Acompañe a Oscar detrás del arco y cuando se sentó
al lado de la ropa le dije; “Acordáte, apenas termina, agarrá todo y salimos
corriendo”.
Sacamos del arco, la perdimos y cuando se venía Casimiro
por la revancha, el “Chanchi” Farkas lo levantó por el aire mal. Temiendo lo
peor nos acercamos pero el tipo lo miró, se sacudió el polvo y solo dijo “Foul”.
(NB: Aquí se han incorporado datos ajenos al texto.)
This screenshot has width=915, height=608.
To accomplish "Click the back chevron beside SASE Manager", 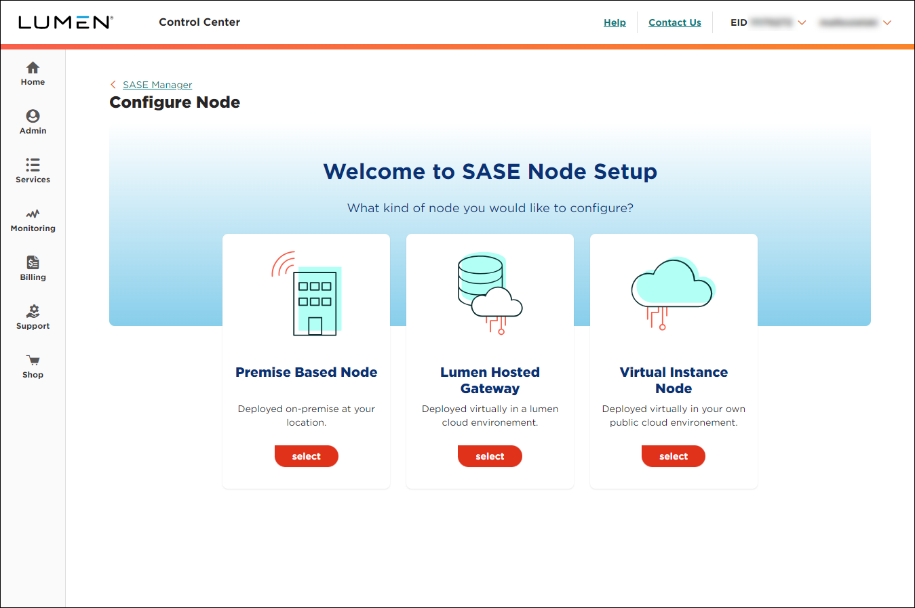I will point(113,84).
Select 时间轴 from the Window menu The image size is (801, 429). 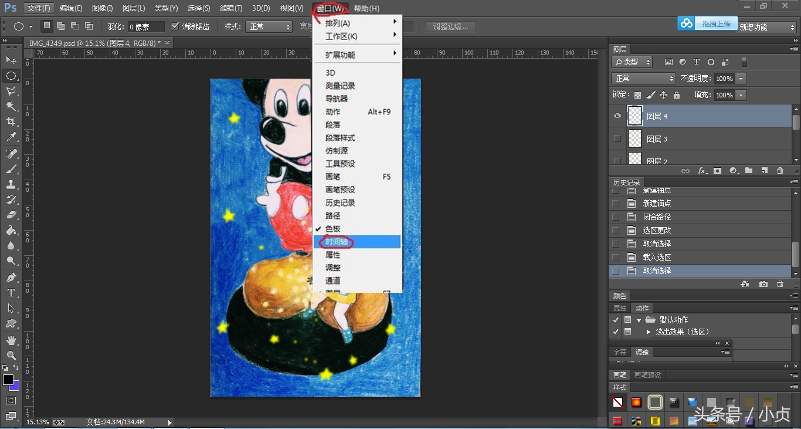click(337, 241)
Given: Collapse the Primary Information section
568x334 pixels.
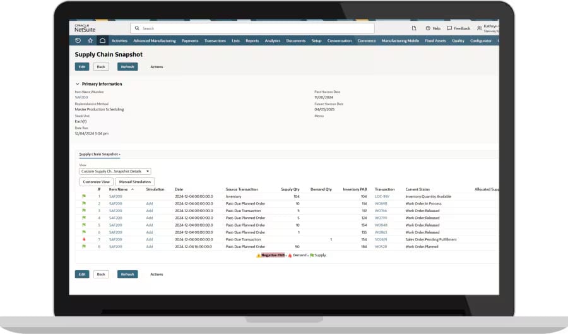Looking at the screenshot, I should pos(78,84).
El “Chanchi” bajó a marcar mirándolo
fijo, sin decir una palabra.
A fuerza de correr y meter nos pusimos 11 a 11. Ahí
se callaron todos, las caras se pusieron feas y amenazantes. Todos lo miraban
al viejo que tenía el reloj. El abuelo estaba incómodo y sin que nadie le pregunte,
decía cuanto faltaba. Como vieron que la
cosa venía mal, empezaron a pegarle de punta para arriba con la intención de
tirarla por arriba de la única pared bajita, la que estaba detrás del arco que ellos
ocupaban en el segundo tiempo, Ahí vivía
una vieja que no devolvía las pelotas y decían, que las cortaba con un
cuchillo. La idea era que el partido termine por falta de pelota y vaya a saber
uno que pasaría después. Nuestras cabecitas fantaseaban lo peor.
Calculando que ya se terminaba, toqué con Juani, lo
busqué a Andrés pero lo vi parado, sin aire. Entonces me fui pegado al borde de
la cancha mientras me gritaban “fuera, salió” para distraerme. Yo seguí hasta
el final y cuando se me acababa el
terreno saqué el centro pero estaba tan cansado y la pelota era tan pesada, que
no tomó mucha altura. Entonces Juani fue a buscarla, se agachó lo más que pudo y le pegó con el
remolino, peinándola de esa manera que te tira todo el cuero cabelludo para atrás
y te duele como la gran puta. La pelota
se levantó con desgano y entro pegada a la horqueta, en el ángulo imaginario de
palo y travesaño. Salimos todos gritando “goooooool” y abrazándonos, mientras Casimiro
y todos los demás puteaban y se nos venían encima, “No fue gol, fue alto, salió
por arriba”. “No fue gol un carajo, tramposos”. Nosotros seguimos gritando y
cuando llegamos a nuestro arco, nos miramos, agarramos los bultos y salimos corriendo
por la calle hasta la avenida. Desesperados, sin mirar si nos seguían, cagados
en las patas y a la vez, eufóricos, llegamos a la parada del colectivo. A una
cuadra lo vimos venir. Había un matrimonio mayor y una chica lo que nos dio algo
de tranquilidad pero hasta que no paró, sufrimos una eternidad. Subimos
atropellando y el hombre nos dijo de todo. Nos fuimos al fondo mientras el
chofer nos gritaba para que paguemos el boleto, mirándonos por el espejo
retrovisor gigante, todo nacarado, del que colgaban dos cintas rojas y un
chupete. Le pedimos que nos espere mientras juntábamos la plata de la ropa toda
abollada. Con las monedas en la mano recorrí todo el pasillo, pagué y me vine
con la ristra de boletos mientras los demás me apuraban a ver si a alguno le
había tocado un capicúa. Comenzamos a gritar y a cantar mientras los pasajeros
nos miraban feo y otra vez el chofer, nos llamó la atención. Nos sentíamos
gigantes, dueños de una hazaña. La excitación por el partido nos duró casi hasta
llegar a destino. Como todos los chicos, enseguida pasamos a otro interés. Alguien
gritó: “Che, ¿hacemos otra excursión en bici a La Cantábrica”? “Sííííííí”, fue
el grito general y comenzamos a planear el viaje. “Yo no pude arreglar la bici”,
dijo Jorgito Rubinstein, a lo que respondí; “Te llevo yo, si no pesas nada, sos
un soretito de chiva”, expresión que siempre decía mi viejo y no sabía
realmente que quería decir. Todos estallaron en risas, de esas exageradas,
estruendosas, de la forma en que solo en la infancia, se puede reír.